→ **What to work on**: Please retype the entries below exactly as they are written.

→ **Provided entries**:
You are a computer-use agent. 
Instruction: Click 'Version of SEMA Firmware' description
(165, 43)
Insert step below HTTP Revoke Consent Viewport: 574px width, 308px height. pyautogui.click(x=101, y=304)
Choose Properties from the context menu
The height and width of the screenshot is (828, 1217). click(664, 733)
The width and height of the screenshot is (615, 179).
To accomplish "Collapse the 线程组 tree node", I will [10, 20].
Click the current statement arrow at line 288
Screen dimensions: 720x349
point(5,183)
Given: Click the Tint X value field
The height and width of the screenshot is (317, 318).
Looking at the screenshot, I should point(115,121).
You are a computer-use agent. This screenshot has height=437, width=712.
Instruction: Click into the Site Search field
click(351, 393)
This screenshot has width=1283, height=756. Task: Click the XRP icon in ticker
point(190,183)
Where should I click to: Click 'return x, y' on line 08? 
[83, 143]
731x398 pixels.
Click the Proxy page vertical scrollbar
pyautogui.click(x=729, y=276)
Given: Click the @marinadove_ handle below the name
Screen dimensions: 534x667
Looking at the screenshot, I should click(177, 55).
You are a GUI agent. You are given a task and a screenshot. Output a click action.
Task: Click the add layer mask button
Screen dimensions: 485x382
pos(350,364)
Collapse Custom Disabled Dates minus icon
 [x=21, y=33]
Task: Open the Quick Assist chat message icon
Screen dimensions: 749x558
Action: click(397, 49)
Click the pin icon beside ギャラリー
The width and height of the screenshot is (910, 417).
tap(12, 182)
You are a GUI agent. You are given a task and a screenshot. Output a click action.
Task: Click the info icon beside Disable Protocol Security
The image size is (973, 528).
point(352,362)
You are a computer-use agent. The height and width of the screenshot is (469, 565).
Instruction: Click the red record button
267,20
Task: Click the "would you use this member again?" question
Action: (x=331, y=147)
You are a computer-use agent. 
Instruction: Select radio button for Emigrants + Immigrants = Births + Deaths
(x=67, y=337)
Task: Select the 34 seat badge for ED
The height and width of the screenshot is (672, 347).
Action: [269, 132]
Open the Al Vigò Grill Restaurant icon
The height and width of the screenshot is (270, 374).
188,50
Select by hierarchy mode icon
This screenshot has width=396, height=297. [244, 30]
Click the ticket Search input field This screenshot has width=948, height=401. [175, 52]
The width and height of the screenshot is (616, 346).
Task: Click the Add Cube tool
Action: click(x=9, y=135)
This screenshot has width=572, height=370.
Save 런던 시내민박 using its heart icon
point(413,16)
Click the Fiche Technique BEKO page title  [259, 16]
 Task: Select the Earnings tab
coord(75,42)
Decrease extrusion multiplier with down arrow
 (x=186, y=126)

→ **Response for this exercise**:
You are a computer-use agent. 
Instruction: Click 'Version of SEMA Firmware' description
(165, 43)
Insert step below HTTP Revoke Consent Viewport: 574px width, 308px height. pyautogui.click(x=101, y=304)
Choose Properties from the context menu
The height and width of the screenshot is (828, 1217). click(664, 733)
The width and height of the screenshot is (615, 179).
To accomplish "Collapse the 线程组 tree node", I will [10, 20].
Click the current statement arrow at line 288
Screen dimensions: 720x349
point(5,183)
Given: Click the Tint X value field
The height and width of the screenshot is (317, 318).
Looking at the screenshot, I should point(115,121).
You are a computer-use agent. This screenshot has height=437, width=712.
Instruction: Click into the Site Search field
click(351, 393)
This screenshot has width=1283, height=756. Task: Click the XRP icon in ticker
point(190,183)
Where should I click to: Click 'return x, y' on line 08? 
[83, 143]
731x398 pixels.
Click the Proxy page vertical scrollbar
pyautogui.click(x=729, y=276)
Given: Click the @marinadove_ handle below the name
Screen dimensions: 534x667
Looking at the screenshot, I should click(177, 55).
You are a GUI agent. You are given a task and a screenshot. Output a click action.
Task: Click the add layer mask button
Screen dimensions: 485x382
pos(350,364)
Collapse Custom Disabled Dates minus icon
 [x=21, y=33]
Task: Open the Quick Assist chat message icon
Screen dimensions: 749x558
Action: click(397, 49)
Click the pin icon beside ギャラリー
The width and height of the screenshot is (910, 417).
tap(12, 182)
You are a GUI agent. You are given a task and a screenshot. Output a click action.
Task: Click the info icon beside Disable Protocol Security
The image size is (973, 528).
point(352,362)
You are a computer-use agent. The height and width of the screenshot is (469, 565).
Instruction: Click the red record button
267,20
Task: Click the "would you use this member again?" question
Action: (x=331, y=147)
You are a computer-use agent. 
Instruction: Select radio button for Emigrants + Immigrants = Births + Deaths
(x=67, y=337)
Task: Select the 34 seat badge for ED
The height and width of the screenshot is (672, 347).
Action: [269, 132]
Open the Al Vigò Grill Restaurant icon
The height and width of the screenshot is (270, 374).
188,50
Select by hierarchy mode icon
This screenshot has width=396, height=297. [244, 30]
Click the ticket Search input field This screenshot has width=948, height=401. [175, 52]
The width and height of the screenshot is (616, 346).
Task: Click the Add Cube tool
Action: click(x=9, y=135)
This screenshot has width=572, height=370.
Save 런던 시내민박 using its heart icon
point(413,16)
Click the Fiche Technique BEKO page title  [259, 16]
 Task: Select the Earnings tab
coord(75,42)
Decrease extrusion multiplier with down arrow
 (x=186, y=126)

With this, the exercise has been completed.